Lettre de Guy Debord à Toru Tagaki, 28 octobre 1963

Paris, 28 octobre 1963

Cher Toru,

Nous serions très contents si tu pouvais publier quelques traductions de nos textes dans la revue japonaise dont tu nous as parlé. Merci.

Au sujet de votre campagne contre les positions chinoises. Je pense que vous avez jugé comme nous, que l’argument le plus fort qui révèle la position anti-révolutionnaire de la Chine est la déclaration officielle récente (contre Moscou) par laquelle le gouvernement chinois se vante d’avoir obligé les Russes à une intervention militaire en Hongrie en 1956.

Je joins à cette lettre quelques informations sur la récente grève des mineurs espagnols (dans les mines de charbon de la province des Asturies). C’est certainement l’événement le plus important de l’année pour le mouvement ouvrier en Europe. (Pardonne le basic english de la traduction.)

Un genre de mouvement armé d’opposition s’est organisé en Algérie contre Ben Bella, soutenu par la population de Kabylie, dont la situation économique est très faible. Il est difficile, sans informations directes, de définir ce mouvement. Il est certainement fondé sur une opposition populaire et sur le mécontentement de nombreux militants algériens. Mais en même temps totalement dépourvu d’un programme révolutionnaire, et dirigé par quelques leaders politiques dont les ambitions sont suspectes (Aït Ahmed). Cependant la guerre à la frontière du Maroc apparaît comme une diversion utile, par rapport aux difficultés internes, tant pour le pouvoir réactionnaire du Maroc (qui a, cet été, jeté toute l’opposition en prison) que pour le «socialisme» de Ben Bella. Nous voyons donc que si les États arabes ne sont pas voisins d’Israël, ils constituent directement les uns pour les autres la même menace extérieure, avec la même fonction politique.
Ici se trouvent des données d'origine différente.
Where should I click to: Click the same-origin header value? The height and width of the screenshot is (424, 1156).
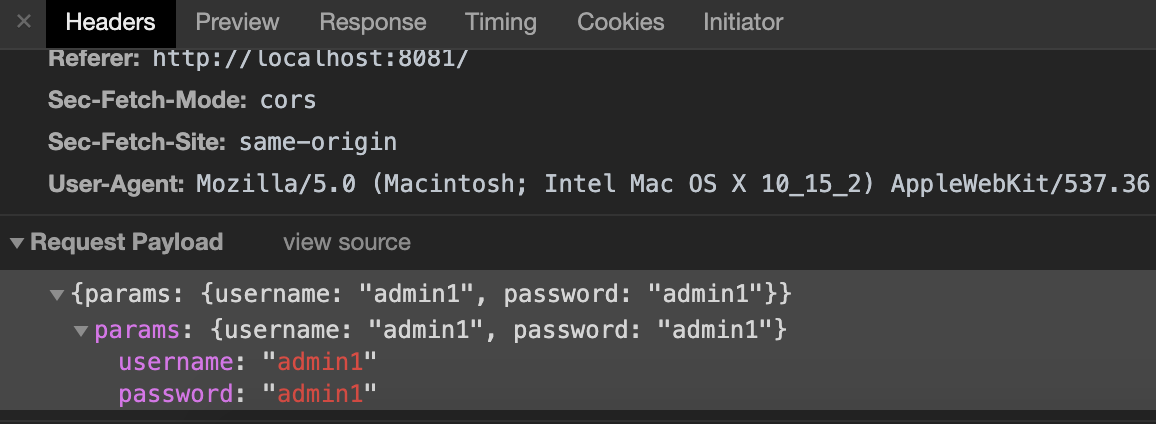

À Paris, dans le groupe P.O. (après la scission contre Socialisme ou Barbarie) il y a eu une nouvelle scission. Une majorité menée par Vega et Lyotard (aussi avec Pierre Guillaume) a rompu avec Édouard et Valois, pour des raisons assez obscures, et selon des procédés peu démocratiques. Mes amis et moi sommes naturellement favorables aux intentions d’Édouard et Valois, et en tout cas absolument contre la méthode et les conceptions archaïques de Vega. Je ne crois pas que ces camarades ont beaucoup perdu sur le plan numérique, car c’est plutôt un avantage d’être débarrassé de Vega et des hésitants. La perte est plus grande du point de vue de la lutte contre les conceptions bien connues, de Socialisme ou Barbarie. Le groupe Édouard-Valois ne considère pas comme important cet aspect de la question (de ce point de vue nous pensons qu’ils ont tort). Les camarades de ce groupe n’ont pas encore publié un seul texte, malheureusement. Mais ils ont commencé de travailler en direction des ouvriers.